The TypeScript extractor handles function_declaration, method_definition, class_declaration, abstract_class_declaration, interface_declaration, type_alias_declaration, enum_declaration. The Go and Python extractors handle their respective canonical declaration shapes. Cross-file symbol resolution runs at the end of every code_index call and rebinds each resolution = 'unresolved' edge against a corpus-wide name index — single match → exact, multiple → first-seen with heuristic resolution.
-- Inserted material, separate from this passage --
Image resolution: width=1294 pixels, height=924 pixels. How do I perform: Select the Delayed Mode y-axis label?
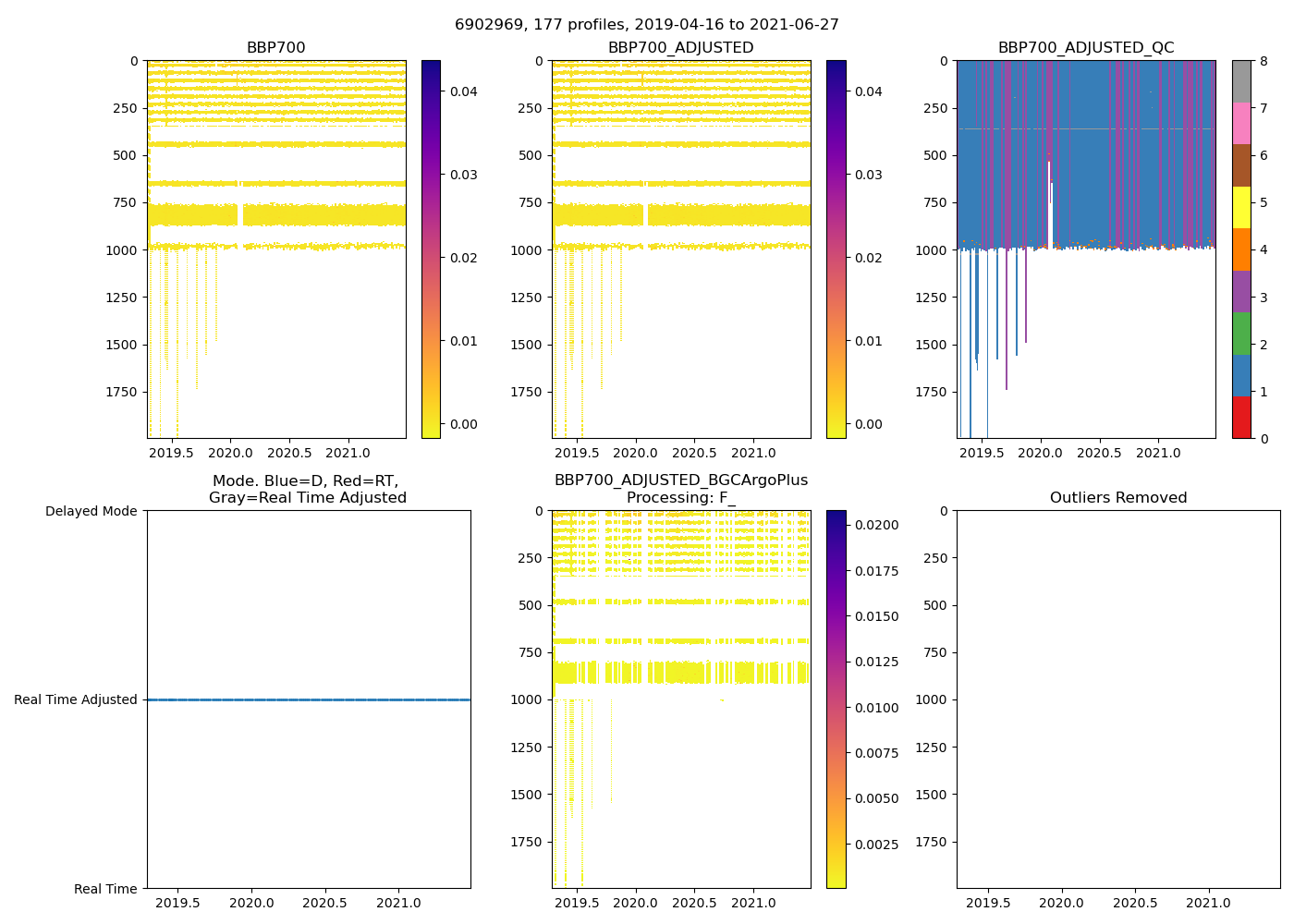[91, 511]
Scope-chain resolver via IMPORTS (v3.19.0)

When a CALLS / REFERENCES edge stays unresolved after the cross-file pass, the v3.19 resolver looks for an unambiguous IMPORTS edge in the same file ending in the bare name and upgrades to Exact. Handles Rust use foo::bar, Python from foo import bar, TypeScript import { bar } from './foo', and Go imports.
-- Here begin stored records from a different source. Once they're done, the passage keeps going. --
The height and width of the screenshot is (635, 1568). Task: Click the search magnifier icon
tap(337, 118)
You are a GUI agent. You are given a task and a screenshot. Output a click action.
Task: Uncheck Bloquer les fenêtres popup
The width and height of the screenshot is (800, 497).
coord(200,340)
8. TypeScript Client (over MCP)

The same APIs surface as MCP tools — see MCP_ENDPOINT. A trimmed Node example:

import { spawn } from "node:child_process";
import { createInterface } from "node:readline";

const child = spawn("heliosdb-nano", ["mcp-server", "--data-dir", "./data"]);
const rl = createInterface({ input: child.stdout });

function send(req: any) { child.stdin.write(JSON.stringify(req) + "\n"); }
send({ jsonrpc: "2.0", id: 1, method: "initialize", params: {} });
send({
  jsonrpc: "2.0", id: 2,
  method: "tools/call",
  params: {
    name: "helios_lsp_definition",
    arguments: { name: "answer" },
  },
});

rl.on("line", line => console.log(line));

9. Python Client (direct over `psycopg`)

With the SQL surface, Python doesn’t even need a code-graph SDK:

import psycopg

with psycopg.connect("postgresql://postgres:s3cret@127.0.0.1:5432/postgres") as conn:
    with conn.cursor() as cur:
        cur.execute("SELECT * FROM lsp_definition(%s)", ("answer",))
        for sym_id, path, line, signature, qualified, kind in cur:
            print(f"{qualified} @ {path}:{line} -- {signature}")
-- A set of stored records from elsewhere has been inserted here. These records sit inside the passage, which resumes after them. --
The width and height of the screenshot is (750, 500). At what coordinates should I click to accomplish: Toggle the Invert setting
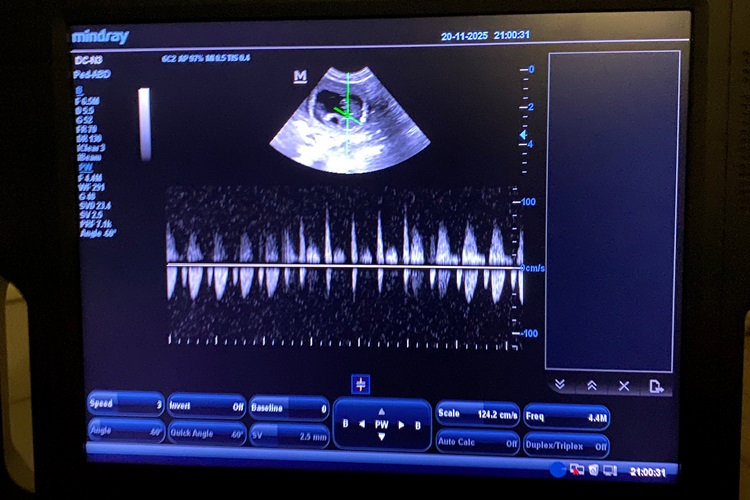206,407
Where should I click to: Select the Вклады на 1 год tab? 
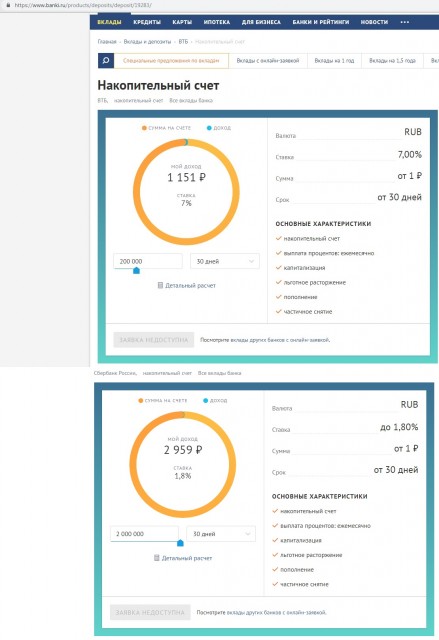click(334, 60)
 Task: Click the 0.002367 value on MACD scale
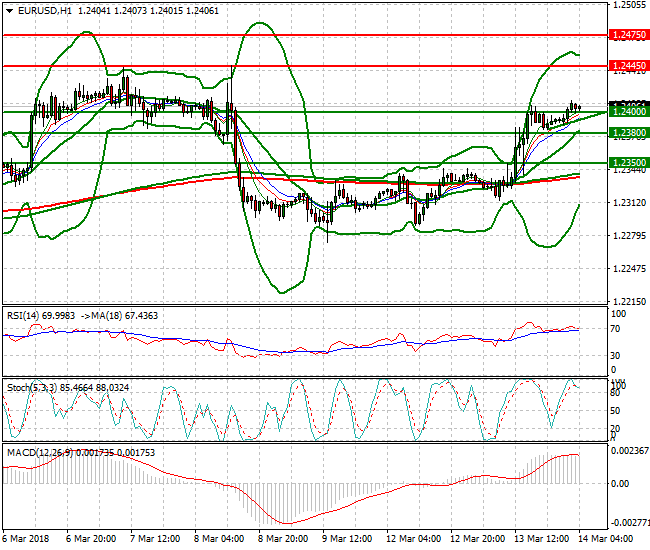click(x=630, y=451)
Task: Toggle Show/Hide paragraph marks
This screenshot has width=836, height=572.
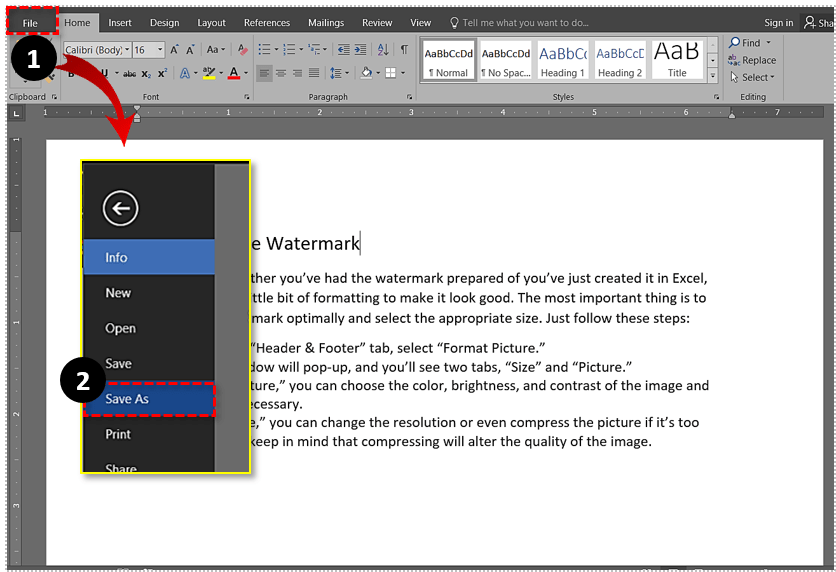Action: (404, 49)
        # Walk callers two hops up.
        cur.execute("SELECT * FROM lsp_call_hierarchy(%s, 'incoming', 2)", (sym_id,))
        for depth, node_id, qualified, path, line in cur:
            print(f"{'  ' * depth}{qualified} @ {path}:{line}")

10. Pluggable Embedders — `body_vec`

Phase 2 (v3.16) adds a body_vec VECTOR(n) column to _hdb_code_symbols, materialised lazily on first non-null embedding. The indexer is agnostic about who computes the vector — Nano ships no inference runtime.

External HTTP embedder (default)

Any service that accepts POST { "input": "<text>" } → 200 { "embedding": [f32, …] } works:

let opts = CodeIndexOptions {
    source_table: "src".into(),
    embed_bodies: true,
    embed_endpoint: Some("http://localhost:8080/embed".into()),
    embed_bearer:   Some(std::env::var("EMBED_TOKEN").unwrap()),
    force_reparse:  false,
};
db.code_index(opts)?;

In-process via `code-embed` (fastembed-rs)

If you’d rather not run a sidecar:

cargo build --release --features code-graph,code-embed

use heliosdb_nano::code_graph::{
    code_index_with_embedder, CodeIndexOptions, FastEmbedder,
};

let embedder = Box::new(FastEmbedder::try_default()?);   // BGESmallENV15, 384-dim
code_index_with_embedder(&db, opts, embedder)?;

The model cache (~30 MB on first run) lives under $XDG_CACHE_HOME/.fastembed_cache. The binary itself isn’t changed in size by the feature — fastembed pulls its ORT runtime as a dynamic dep at runtime.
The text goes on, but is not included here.